L'aretino Di Stazio accusato di un furto da 4,2 milioni di euro ora é anche un evasore fiscale
Lo Stato vuole le tasse per la cifra incassata per via criminale
Quando si parla della vicenda del vigilante Antonio Di Stazio, protagonista di uno dei furti più rocamboleschi avvenuti nella provincia di Arezzo, ci viene in mente un antico detto: “becco e cornuto”. La vicenda accadde l’11 luglio del 2016, quando Di Stazio, dopo aver “raccolto” oro in alcune aziende con il furgone blindato della Securpol per cui lavorava, nei pressi di Badia al Pino, “scaricò” il collega, invertì la marcia e scappò a tutto gas, ripreso però dalle telecamere. Il furgone con all’interno 4,2 milioni di oro, venne ritrovato vuoto su una stradina di campagna. Il vigilante spari per alcuni giorni per poi consegnarsi ai carabinieri di Lucca, raccontando di aver trascorso le notti a dormire sulle panchine delle stazioni. Con molta probabilità il sogno di diventare milionario non si è mai avverato, perché il Di Stazio a sua volta sarebbe rimasto fregato dai suoi complici.
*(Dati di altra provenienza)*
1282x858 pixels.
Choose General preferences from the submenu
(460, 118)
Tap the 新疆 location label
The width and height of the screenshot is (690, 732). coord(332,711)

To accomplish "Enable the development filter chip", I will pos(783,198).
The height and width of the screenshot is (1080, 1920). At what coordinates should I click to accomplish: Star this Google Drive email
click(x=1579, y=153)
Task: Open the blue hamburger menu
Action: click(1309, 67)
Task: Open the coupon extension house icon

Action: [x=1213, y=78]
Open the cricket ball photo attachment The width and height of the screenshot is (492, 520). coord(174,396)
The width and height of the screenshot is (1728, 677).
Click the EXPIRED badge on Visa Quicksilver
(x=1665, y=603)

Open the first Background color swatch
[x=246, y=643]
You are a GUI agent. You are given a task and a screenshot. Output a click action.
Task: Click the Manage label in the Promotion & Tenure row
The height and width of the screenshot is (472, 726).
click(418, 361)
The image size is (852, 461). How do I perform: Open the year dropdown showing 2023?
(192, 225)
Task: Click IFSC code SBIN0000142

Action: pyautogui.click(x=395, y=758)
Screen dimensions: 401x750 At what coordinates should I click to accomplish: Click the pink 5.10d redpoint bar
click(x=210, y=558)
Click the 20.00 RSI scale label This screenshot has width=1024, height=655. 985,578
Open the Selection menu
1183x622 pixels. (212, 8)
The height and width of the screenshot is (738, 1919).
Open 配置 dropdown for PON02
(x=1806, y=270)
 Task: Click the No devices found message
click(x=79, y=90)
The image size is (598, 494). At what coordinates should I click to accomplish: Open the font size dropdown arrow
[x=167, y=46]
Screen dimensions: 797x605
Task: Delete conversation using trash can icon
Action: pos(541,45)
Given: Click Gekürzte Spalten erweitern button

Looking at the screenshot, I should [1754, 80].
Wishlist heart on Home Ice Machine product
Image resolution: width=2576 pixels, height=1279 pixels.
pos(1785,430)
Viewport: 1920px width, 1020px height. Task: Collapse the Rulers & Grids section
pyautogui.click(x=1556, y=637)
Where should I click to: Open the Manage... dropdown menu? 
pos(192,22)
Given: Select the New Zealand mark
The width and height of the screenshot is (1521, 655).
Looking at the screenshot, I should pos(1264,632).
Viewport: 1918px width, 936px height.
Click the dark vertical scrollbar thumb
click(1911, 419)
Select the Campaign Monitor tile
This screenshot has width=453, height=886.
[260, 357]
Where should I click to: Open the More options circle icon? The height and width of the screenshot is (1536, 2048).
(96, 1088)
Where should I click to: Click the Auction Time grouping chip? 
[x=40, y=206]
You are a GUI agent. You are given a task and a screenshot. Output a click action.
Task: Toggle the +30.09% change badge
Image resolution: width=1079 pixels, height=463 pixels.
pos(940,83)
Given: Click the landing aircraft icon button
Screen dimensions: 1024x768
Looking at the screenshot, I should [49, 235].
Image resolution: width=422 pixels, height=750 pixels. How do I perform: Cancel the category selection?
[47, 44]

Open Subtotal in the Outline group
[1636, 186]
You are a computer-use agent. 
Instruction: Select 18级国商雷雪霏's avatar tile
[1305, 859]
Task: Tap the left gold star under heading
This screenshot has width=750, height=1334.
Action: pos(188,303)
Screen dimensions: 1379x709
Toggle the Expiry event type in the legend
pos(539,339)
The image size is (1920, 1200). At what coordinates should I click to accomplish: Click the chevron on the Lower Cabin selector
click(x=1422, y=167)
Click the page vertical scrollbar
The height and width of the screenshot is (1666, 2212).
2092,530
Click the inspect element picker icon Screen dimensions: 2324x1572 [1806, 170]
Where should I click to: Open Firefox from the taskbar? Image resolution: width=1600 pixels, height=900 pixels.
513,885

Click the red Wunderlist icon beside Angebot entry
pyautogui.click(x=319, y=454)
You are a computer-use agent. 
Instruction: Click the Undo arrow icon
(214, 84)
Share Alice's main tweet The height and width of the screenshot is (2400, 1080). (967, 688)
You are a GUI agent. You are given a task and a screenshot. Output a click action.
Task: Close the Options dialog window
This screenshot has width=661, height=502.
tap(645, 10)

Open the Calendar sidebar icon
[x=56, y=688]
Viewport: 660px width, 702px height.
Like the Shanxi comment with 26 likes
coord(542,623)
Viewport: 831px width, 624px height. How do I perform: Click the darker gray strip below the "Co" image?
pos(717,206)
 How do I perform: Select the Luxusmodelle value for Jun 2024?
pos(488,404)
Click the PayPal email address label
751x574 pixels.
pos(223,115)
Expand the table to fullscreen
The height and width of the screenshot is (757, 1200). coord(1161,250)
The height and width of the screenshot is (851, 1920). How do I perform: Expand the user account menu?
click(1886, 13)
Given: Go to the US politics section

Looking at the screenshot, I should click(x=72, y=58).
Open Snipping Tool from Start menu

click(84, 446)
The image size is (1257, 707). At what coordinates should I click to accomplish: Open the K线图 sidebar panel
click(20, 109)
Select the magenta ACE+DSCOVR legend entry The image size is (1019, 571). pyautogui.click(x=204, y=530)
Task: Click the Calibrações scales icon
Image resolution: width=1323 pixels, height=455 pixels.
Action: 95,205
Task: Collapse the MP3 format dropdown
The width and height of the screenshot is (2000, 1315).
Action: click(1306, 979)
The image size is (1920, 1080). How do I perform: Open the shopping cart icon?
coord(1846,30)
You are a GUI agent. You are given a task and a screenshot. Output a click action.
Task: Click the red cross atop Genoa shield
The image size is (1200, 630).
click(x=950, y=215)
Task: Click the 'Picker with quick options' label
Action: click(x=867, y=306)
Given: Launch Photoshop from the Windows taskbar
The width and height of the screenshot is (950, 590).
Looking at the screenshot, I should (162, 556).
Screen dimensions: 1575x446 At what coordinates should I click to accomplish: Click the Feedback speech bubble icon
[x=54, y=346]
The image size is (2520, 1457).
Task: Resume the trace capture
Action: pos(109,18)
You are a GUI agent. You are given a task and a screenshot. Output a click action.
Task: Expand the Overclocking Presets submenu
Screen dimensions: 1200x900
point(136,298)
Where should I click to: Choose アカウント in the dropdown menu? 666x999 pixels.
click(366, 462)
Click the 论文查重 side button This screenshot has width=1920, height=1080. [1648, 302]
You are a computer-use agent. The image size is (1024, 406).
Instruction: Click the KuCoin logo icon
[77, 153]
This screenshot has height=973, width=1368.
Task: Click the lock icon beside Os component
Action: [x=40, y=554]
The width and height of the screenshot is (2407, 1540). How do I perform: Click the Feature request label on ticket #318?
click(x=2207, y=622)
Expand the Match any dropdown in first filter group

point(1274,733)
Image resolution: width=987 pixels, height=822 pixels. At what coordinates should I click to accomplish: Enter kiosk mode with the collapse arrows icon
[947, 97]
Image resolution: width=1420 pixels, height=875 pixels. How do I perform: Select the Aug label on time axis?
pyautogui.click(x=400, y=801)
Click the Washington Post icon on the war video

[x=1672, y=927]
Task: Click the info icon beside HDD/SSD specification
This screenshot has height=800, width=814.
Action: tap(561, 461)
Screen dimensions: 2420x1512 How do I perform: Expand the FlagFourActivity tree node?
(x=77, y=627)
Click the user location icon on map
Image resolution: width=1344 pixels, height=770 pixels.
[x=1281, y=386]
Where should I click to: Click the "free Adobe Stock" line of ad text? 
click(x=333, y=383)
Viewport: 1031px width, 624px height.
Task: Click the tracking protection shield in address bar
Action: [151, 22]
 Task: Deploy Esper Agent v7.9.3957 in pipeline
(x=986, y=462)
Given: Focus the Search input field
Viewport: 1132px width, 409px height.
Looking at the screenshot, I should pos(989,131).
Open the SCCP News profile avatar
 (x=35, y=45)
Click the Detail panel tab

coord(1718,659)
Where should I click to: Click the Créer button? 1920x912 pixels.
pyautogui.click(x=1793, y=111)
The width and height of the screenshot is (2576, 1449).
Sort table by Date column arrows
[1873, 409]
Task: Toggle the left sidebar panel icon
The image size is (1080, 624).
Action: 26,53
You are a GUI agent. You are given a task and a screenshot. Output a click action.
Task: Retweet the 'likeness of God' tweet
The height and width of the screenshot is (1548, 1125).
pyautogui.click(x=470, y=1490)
L’uomo, per le stranezze della giustizia italiana, di carcere ne ha fatto veramente poco: condannato in primo grado a una pena di quattro anni e mezzo, si è visto ulteriormente graziare in appello nel marzo 2018, tre anni e mezzo col beneficio degli arresti domiciliari controllati dal braccialetto elettronico, che ha già scontato. Ora lo Stato lo accusa di evasione fiscale per un milione e 900 mila euro di tasse che non avrebbe pagato, dovute proprio al provento del furto consumato all’epoca insieme a complici di cui Di Stazio non ha mai fatto il nome, probabilmente per paura. Un paradosso italiano? No, lo prevede la legge, bisogna dichiarare all’ufficio imposte come reddito Irpef anche quanto si è incassato per via criminale. Finirà tutto in una bolla di sapone? Lo vedremo nei prossimi mesi.